O’Connor said Tuesday he and his coaching staff never took that streak of NCAA appearances for granted.

“It’s hard to get there,” he said. “When you have 30 automatic bids and there’s only 34 at-large bids or so, it’s pretty narrow to get yourself in there. So we feel great to be back in the mix and hopefully this is something we can build on and start with another streak about having this opportunity.

“That said, it’s about advancing,” the head coach added. “We’re not in this to participate. We’re in this to go win this thing so we can have a chance to win a series next weekend to advance on to Omaha.”

Virginia has won seven of its nine games since the team’s nine-day break in early May for final exams, including a run to the semifinals of last week’s ACC Tournament in Charlotte with a pair of victories in pool play. Since their season hit its low point at 11-14 overall and 4-12 in the ACC on April 2nd—a nadir that put their postseason hopes in serious jeopardy before the midway point of the schedule—the Wahoos have won two-thirds of their total games (18-9).

From their perspective, they’ve spent the past two months playing elimination series just to get into the NCAA Tournament. They’re confident that approach will help them as they head to Columbia.

“I think it brought the team together for sure,” Ortiz explained. “It showed us that we’re playing well with our backs against the wall, and we’re going to keep doing that and keep playing with a chip on our shoulder. And keep playing for one another. That’s the most important thing.”

But Ortiz did concede that this weekend’s regional will be a bigger stage than the current Cavaliers have played on previously. It’s on the UVa coaches to prepare those players for postseason baseball as best they can before Friday’s opener. It reminds O’Connor, who has a 48-32 record in NCAA Tournament games at Virginia, of the first time one of his teams reached the College World Series in 2009.

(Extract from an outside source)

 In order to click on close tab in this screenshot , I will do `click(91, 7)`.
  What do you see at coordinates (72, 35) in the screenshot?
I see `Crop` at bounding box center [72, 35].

“A regional is a little bit different (from regular season games),” said O’Connor, who has previously managed six UVa teams beyond the first weekend of the tournament. “Yeah, it’s all on the line, either you win or you go home, there’s that aspect of it and these guys have played in front of big crowds and meaningful games in the past, but just kind of what you have to do to win a regional.”

O’Connor’s early message to his team this week has been to stay focused on Friday’s opener against the Gamecocks—the head coach declined to name a starting pitcher for that game on Tuesday, though All-ACC lefty Andrew Abbott is likely to get the nod—and keep the same do-or-die approach that has served the Cavaliers well since early April.

“We’ve been playing with our backs against the wall for a long time, and obviously we have a chip on our shoulder and things are going really well for us,” fifth-year catcher Logan Michaels said. “So I think just continuing to play the game the same way. I understand that it is a regional, but at the same time it is just a baseball game, and so we’ve just got to take it as we’re just playing a baseball game, play our game, and just try to play our best baseball game that we can, and good things will happen.”